§ WORK INSTRUCTIONS: For the entries below, print exactly the lines between the line holding "Where should I" and the line holding "Click the Message", inclusive, and nothing else.

§ INPUT:
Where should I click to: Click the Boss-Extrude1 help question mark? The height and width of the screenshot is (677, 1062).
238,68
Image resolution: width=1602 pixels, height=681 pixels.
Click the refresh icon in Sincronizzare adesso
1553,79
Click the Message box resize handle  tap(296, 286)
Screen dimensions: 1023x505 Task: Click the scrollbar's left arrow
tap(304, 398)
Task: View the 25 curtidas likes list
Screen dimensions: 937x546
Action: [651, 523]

--

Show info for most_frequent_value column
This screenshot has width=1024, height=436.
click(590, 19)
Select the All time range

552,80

§ WRITTEN RESPONSE:
Where should I click to: Click the Boss-Extrude1 help question mark? The height and width of the screenshot is (677, 1062).
238,68
Image resolution: width=1602 pixels, height=681 pixels.
Click the refresh icon in Sincronizzare adesso
1553,79
Click the Message box resize handle  tap(296, 286)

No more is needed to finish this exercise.